The most resilient teams are those where multiple conflict styles are present and where there is sufficient psychological safety for members to deploy different approaches depending on the situation. This requires leaders who are self-aware enough to recognize when their default is counterproductive, and organizations that provide the training and tools to build more adaptive conflict behavior. As we outline in our piece on conflict resolution training for managers, building this capacity is one of the highest-ROI investments an HR organization can make.

Building a culture where conflict is navigated skillfully rather than avoided or won requires sustained intention. It is not a one-time training initiative—it is a set of norms, skills, and structures that need to be reinforced continuously. The five Thomas-Kilmann styles give your organization a shared vocabulary to start that conversation.

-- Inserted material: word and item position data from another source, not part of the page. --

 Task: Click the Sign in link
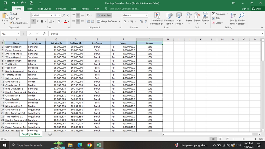tap(245, 9)
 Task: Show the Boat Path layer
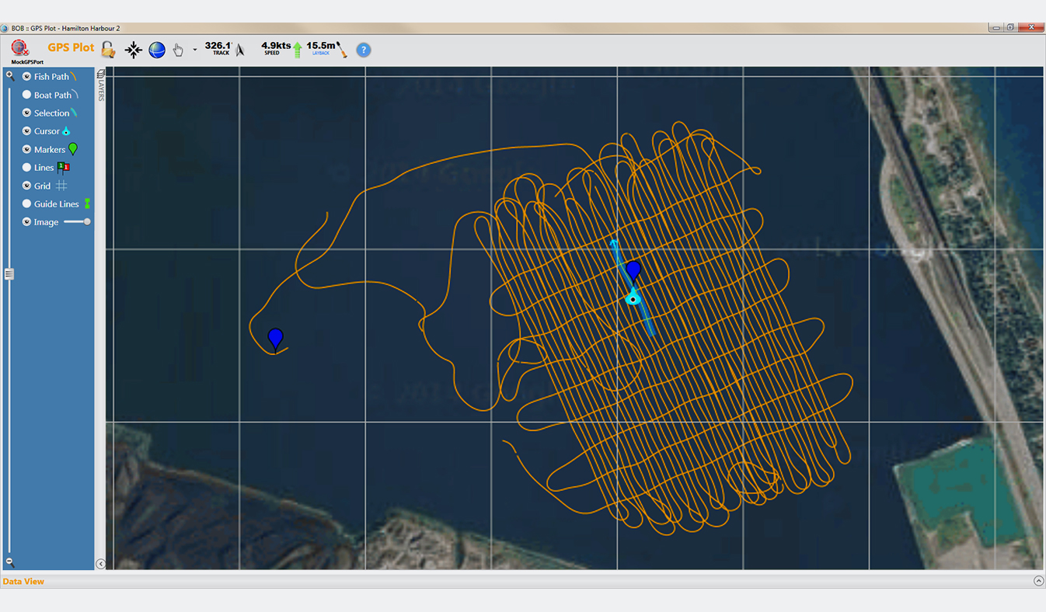26,95
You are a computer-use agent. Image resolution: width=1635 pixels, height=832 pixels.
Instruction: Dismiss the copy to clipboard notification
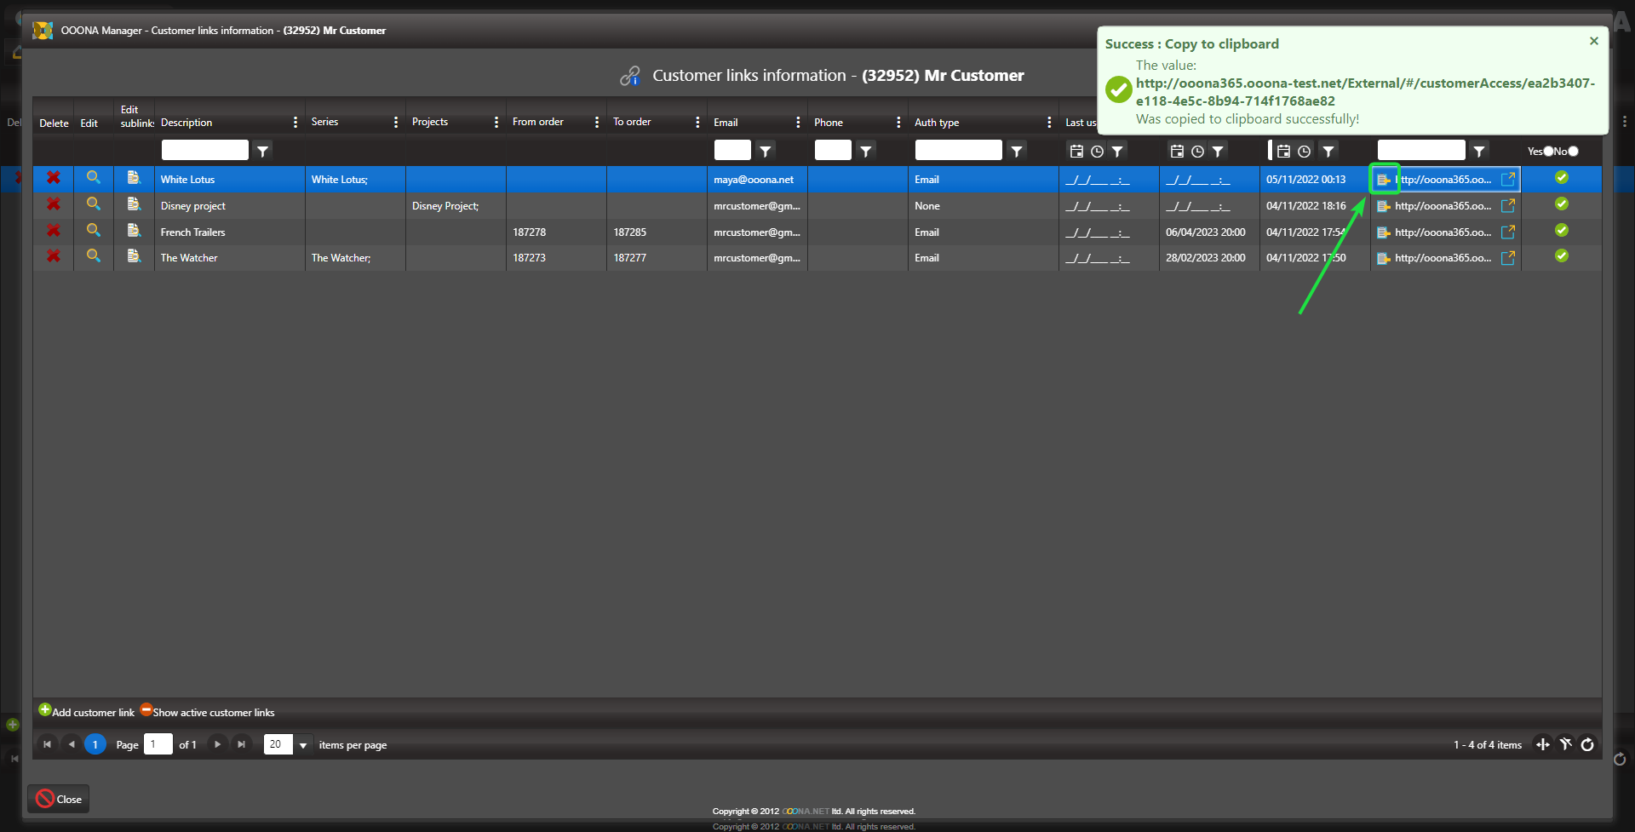(x=1593, y=41)
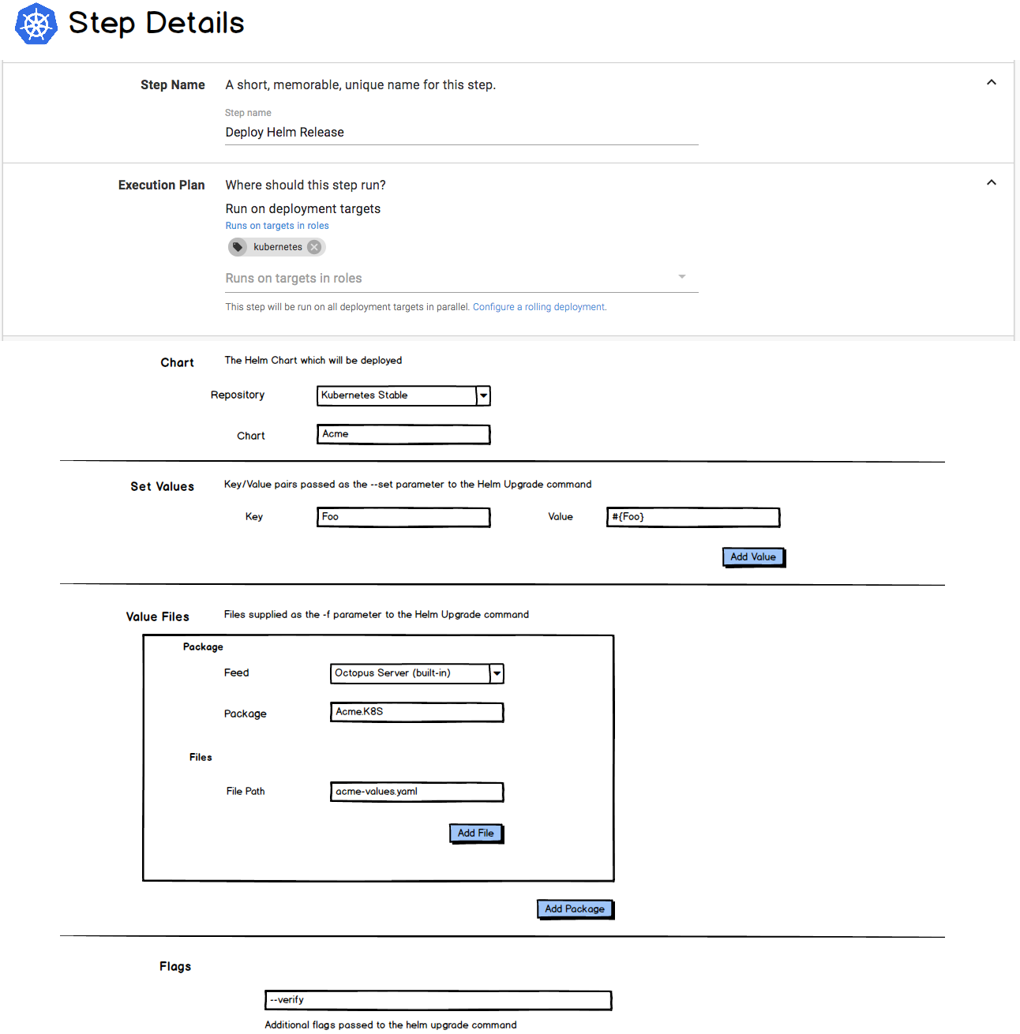Click the Flags field containing --verify
The width and height of the screenshot is (1020, 1034).
click(437, 1000)

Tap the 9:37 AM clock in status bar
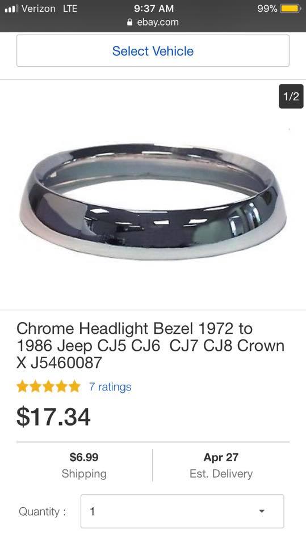pos(154,9)
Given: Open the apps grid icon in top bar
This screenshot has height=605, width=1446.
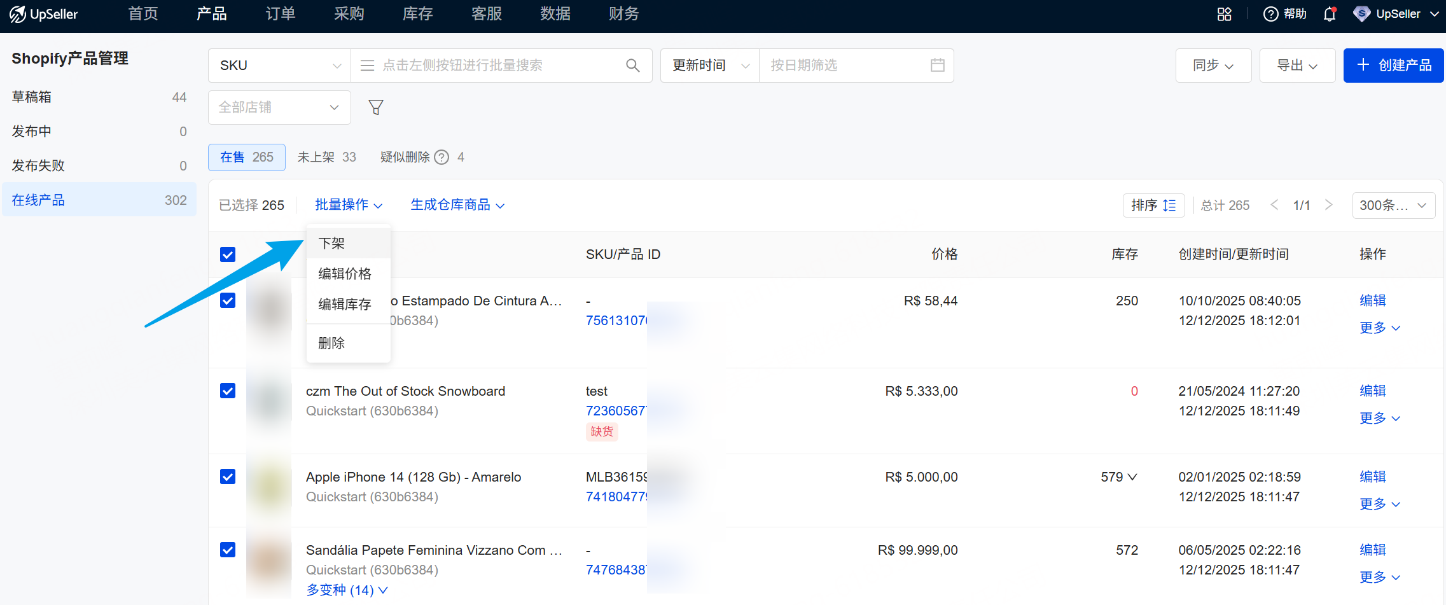Looking at the screenshot, I should click(x=1225, y=13).
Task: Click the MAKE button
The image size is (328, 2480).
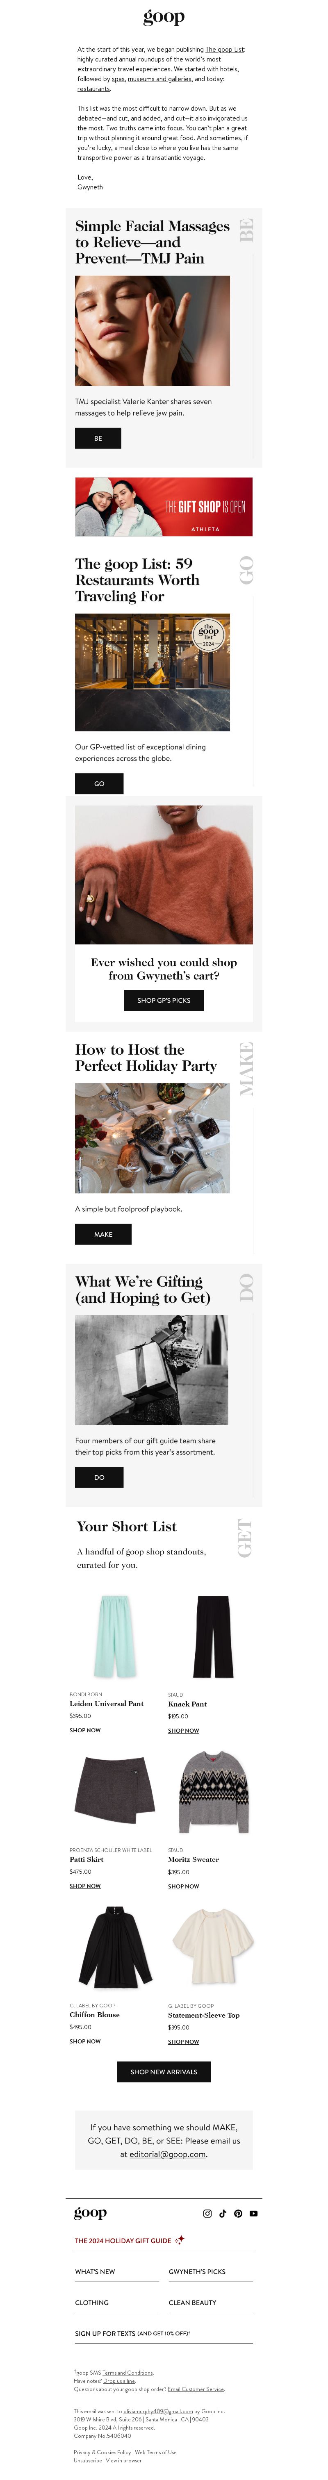Action: (103, 1233)
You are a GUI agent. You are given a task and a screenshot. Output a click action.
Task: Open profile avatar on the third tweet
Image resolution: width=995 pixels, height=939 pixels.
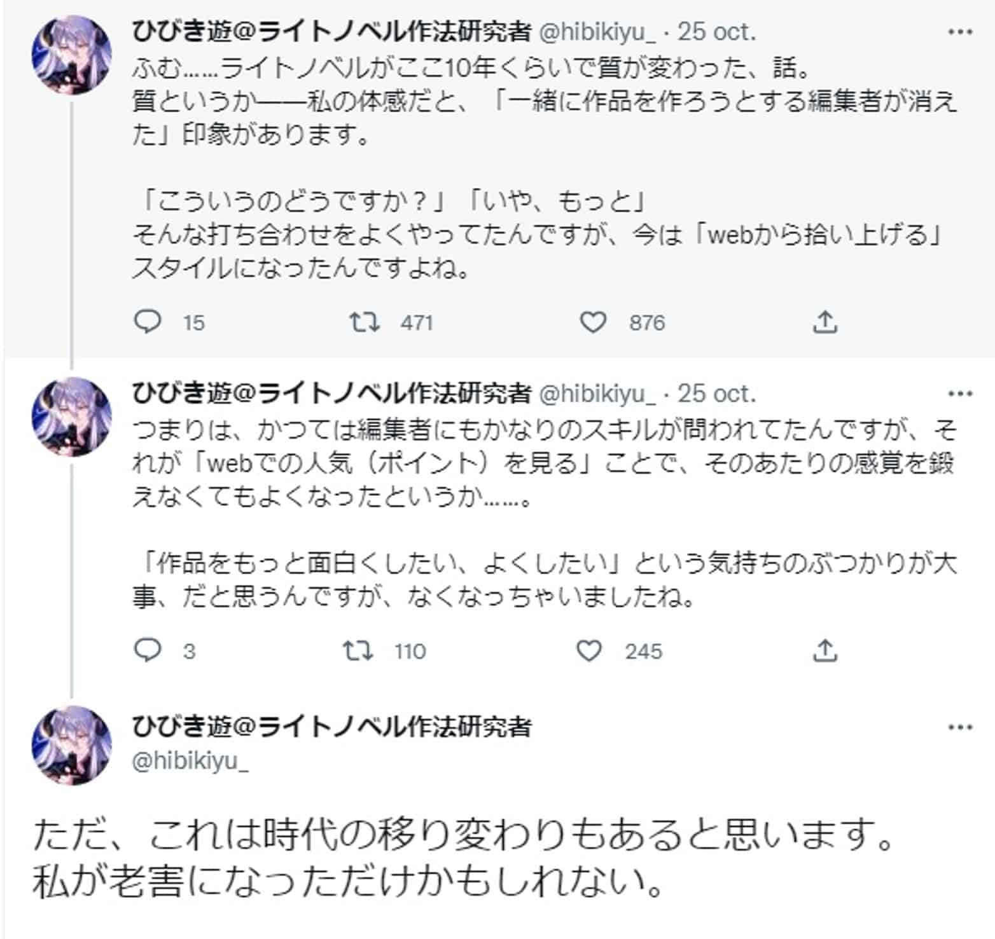click(x=72, y=745)
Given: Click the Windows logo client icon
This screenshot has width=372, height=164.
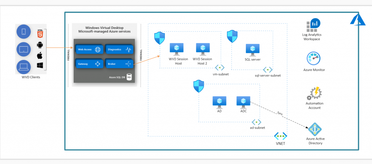Looking at the screenshot, I should click(x=40, y=66).
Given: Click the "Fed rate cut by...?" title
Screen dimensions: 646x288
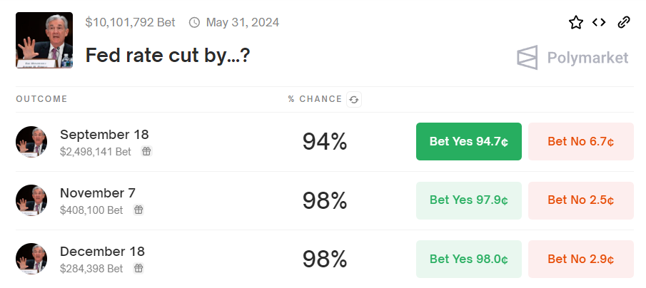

Practical Recommendations for HR and Leadership Teams

Start by getting your leadership team assessed. The formal TKI instrument is widely available and takes about fifteen minutes to complete. Once you have data on your team's conflict style distribution, you can tailor coaching and development to the specific gaps you see. If your senior team is heavily weighted toward avoiding or competing, that is where you focus first—because those styles have the most corrosive organizational effects when overused.

Next, build conflict competency into your management development curriculum. Most leadership programs spend significant time on communication skills but almost none on conflict navigation. Given that managers report spending an average of 2.8 hours per week dealing with workplace conflict, this is a significant gap. Structured training on the five styles—including practice scenarios and coaching feedback—gives managers the awareness and skill to shift their approach intentionally.

Finally, create structural supports for productive conflict. This means designing meeting norms that make disagreement safe, building in retrospective processes where teams can surface and resolve tensions before they compound, and investing in mediation resources for disputes that go beyond what managers can handle alone. The goal is an organization where conflict is not a sign of dysfunction but a sign that people are engaged enough to care—and skilled enough to work through it constructively.

When to Use Each Style: A Quick Reference

Competing: Emergencies, safety issues, when you have clear expertise and high stakes. Accommodating: When you're wrong, when the issue matters far more to the other party, when preserving the relationship outweighs the outcome. Avoiding: Trivial issues, cooling-off periods before high-emotion conversations. Compromising: Time pressure, equal-power disputes, temporary solutions. Collaborating: Complex, high-stakes issues where both parties' concerns genuinely matter and time permits a full process.

The Most Adaptive Organizations Win

The organizations that navigate conflict most effectively are not those where everyone is a collaborator. They are the ones where leaders have the self-awareness to recognize which style they are using, the wisdom to choose the right tool for the situation, and the humility to shift approaches when the first one isn't working. That level of adaptive conflict management does not emerge on its own—it is built through deliberate practice, honest feedback, and organizational structures that reward candor over comfort.

If you are serious about improving your organization's conflict management capability, start with an honest assessment of where you are. Survey your employees on how conflict is typically handled, review recent escalations to identify patterns, and ask your managers to reflect on their own default styles. The data will tell you where to focus your development investments and what structural changes will have the most impact.

The five conflict management styles are not a taxonomy of personalities—they are a set of tools. The question for every leader and every organization is whether those tools are being used with intention, or simply being wielded by habit. Answering that question honestly is the beginning of real change.